Philadelphia has become like a strange dreamworld for New Yorkers and those other Big City devotees who read (or write for) the New York Times. It’s a place they come to deliberately have their expectations exceeded, to begrudgingly fall for while they’re here and then pine for while away. We are the Westworld of cities at this moment–the place you come to make all your dreams come true.
So today, the Times ran a piece by Robert Draper titled “A Four-Day Feast In Philadelphia.” And alliteration aside, it did exactly what I mentioned above. First, there was the de riguer mention of those same tired cultural touchstones (gritty neighborhoods, soft pretzels and cheesesteaks). Then the sudden “discovery” that there are things here which are like the restaurants in New York, only, you know, not in New York, which seems to always confuse New Yorkers. The fact that these restaurants are good? That this entire city is not peopled entirely with sweatpants-wearing troglodytes gruntingly double-fisting hoagies while squatting around trash fires in the Italian Market like some lost tribe of East Coast cargo cultists? That’s almost too much to take in at first. The shock too extreme.
But that’s the way these pieces are written. That’s the arc. And in this one, Draper came to town (from Washington D.C. possibly) to eat at Kanella, Vedge, ITV and Vernick because “if you are looking to reclaim a coherent sense of America after this nervous breakdown of an election season…eating your way through Philadelphia is a fine way to start.”
Hear that? We are America writ whole, the nation’s coherency. And all of that despite our love of trash food. “Even leaving aside its indigenous cheesesteak sandwiches and soft pretzels, Philly as a culinary destination feels like an organic accomplishment — the natural outcome of being itself — rather than a banal eventuality of economic development.”
Anyway, Draper had almost nothing but love for Kanella and its “casual air” and “informality.” He booked a table early at Vedge, worried that an all-vegan dinner might leave him unsatisfied, and so made sure to “[leave] myself time for a cheesesteak in the event that my vegan dinner proved to be a lighter-than-air experience.” But that turned out to be a ridiculous (and dated, and small-minded, and unnecessary) fear.

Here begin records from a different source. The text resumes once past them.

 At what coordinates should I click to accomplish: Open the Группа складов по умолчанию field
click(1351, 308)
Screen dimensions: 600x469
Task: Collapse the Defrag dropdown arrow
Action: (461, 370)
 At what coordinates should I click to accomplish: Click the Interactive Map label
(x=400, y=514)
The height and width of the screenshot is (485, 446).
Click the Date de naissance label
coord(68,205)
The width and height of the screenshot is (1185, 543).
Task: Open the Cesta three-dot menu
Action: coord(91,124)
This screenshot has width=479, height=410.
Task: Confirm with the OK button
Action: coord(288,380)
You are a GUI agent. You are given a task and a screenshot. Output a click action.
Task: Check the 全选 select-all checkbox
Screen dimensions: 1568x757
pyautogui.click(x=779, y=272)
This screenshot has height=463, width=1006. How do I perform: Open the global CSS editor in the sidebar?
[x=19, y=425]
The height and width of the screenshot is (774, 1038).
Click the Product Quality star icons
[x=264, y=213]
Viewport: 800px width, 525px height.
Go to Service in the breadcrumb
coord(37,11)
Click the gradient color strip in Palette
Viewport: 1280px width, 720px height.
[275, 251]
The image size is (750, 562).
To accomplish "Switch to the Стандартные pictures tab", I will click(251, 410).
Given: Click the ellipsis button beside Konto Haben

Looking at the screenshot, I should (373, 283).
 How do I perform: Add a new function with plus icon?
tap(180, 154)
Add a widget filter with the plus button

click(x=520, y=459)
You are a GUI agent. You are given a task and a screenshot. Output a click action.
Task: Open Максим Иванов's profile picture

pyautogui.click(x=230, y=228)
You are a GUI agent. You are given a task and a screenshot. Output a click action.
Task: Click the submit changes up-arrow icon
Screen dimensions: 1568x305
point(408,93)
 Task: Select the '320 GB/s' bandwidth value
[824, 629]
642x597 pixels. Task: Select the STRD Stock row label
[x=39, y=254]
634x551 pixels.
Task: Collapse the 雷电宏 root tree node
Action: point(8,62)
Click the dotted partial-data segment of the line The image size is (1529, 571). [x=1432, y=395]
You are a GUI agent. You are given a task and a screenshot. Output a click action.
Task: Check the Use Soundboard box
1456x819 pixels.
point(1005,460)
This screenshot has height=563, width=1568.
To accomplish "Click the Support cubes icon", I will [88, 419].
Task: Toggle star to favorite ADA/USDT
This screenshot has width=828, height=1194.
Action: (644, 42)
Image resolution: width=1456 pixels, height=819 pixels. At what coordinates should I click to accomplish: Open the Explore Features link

He’d hoped to eat at Laurel. Knowing that reservations for Nick Elmi’s first restaurant still often come with a 90-day wait, he nonetheless seemed to think this was all nonsense, so tried to walk in on a Tuesday, and was turned away, forced to linger instead at ITV in the “agreeably scruffy” East Passyunk neighborhood where he fell for the smoked trout and indie rock soundtrack. And then there was Vernick, which he loved because everybody loves it. Because if we, as Philadelphians, ever want to set a trap for moneyed, food-loving visitors from other major American metropolitan areas–to get them (and their wallets and their famous friends) to stay here forever and leave all their other second-rate cities behind–all we ever have to do is book them a quiet table at Vernick and let the rest play out precisely as it did for Draper.
“But the surmounting culinary triumphs combined with the graceful ambience left us all in agreement: We would be back again and again, if only we lived in Philadelphia … and why, exactly, didn’t we live in Philadelphia?”
Anyway, the whole piece is up online right now, and despite my making fun of the trite formula, Draper does actually have some great meals and hit on some of the things that do make Philly a dream city for so many who come to visit here–the prices, the places, the people, our easy way with alliteration and agreeable scruffiness, plus the fact that the quality of our restaurants is a surprise to everyone except us.